=== Section Start ===

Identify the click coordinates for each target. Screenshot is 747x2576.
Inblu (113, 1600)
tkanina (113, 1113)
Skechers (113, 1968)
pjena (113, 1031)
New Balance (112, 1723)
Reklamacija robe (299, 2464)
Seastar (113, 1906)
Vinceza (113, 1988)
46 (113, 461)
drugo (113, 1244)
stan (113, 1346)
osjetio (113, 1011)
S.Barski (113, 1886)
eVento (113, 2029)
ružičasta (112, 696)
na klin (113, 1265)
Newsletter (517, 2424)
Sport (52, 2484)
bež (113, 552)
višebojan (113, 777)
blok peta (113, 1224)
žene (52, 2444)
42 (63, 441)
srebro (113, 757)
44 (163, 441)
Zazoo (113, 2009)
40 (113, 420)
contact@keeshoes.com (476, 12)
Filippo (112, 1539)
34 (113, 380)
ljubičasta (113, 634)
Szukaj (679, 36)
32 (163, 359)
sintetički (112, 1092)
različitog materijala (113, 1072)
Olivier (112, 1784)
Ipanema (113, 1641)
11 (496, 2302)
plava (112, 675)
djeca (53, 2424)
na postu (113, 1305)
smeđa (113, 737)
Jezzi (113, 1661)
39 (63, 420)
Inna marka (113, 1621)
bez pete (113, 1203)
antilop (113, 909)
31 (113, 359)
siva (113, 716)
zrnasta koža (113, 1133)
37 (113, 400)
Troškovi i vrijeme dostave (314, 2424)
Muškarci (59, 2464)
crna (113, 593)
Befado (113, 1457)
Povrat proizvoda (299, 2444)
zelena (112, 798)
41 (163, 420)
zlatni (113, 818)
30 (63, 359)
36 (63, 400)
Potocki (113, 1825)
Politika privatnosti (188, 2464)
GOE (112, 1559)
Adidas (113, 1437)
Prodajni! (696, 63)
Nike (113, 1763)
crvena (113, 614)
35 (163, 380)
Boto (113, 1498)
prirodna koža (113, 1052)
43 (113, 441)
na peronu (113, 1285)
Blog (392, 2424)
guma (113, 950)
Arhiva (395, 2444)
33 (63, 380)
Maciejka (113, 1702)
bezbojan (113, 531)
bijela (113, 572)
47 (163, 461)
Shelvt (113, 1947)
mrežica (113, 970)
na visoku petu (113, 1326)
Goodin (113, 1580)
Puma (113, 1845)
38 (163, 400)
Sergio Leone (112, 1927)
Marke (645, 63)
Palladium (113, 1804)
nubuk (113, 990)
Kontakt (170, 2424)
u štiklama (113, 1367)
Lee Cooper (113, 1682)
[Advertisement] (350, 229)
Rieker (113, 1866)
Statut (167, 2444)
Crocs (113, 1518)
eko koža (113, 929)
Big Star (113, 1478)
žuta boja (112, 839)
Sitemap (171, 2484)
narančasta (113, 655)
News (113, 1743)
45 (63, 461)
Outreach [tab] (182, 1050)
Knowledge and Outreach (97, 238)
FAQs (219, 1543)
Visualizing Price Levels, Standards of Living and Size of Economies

=== Section End ===

> YOUR INSTRUCTIONS:
Tell how many lines of the data include the word "Outreach", and nothing else.

> TASK OUTPUT:
2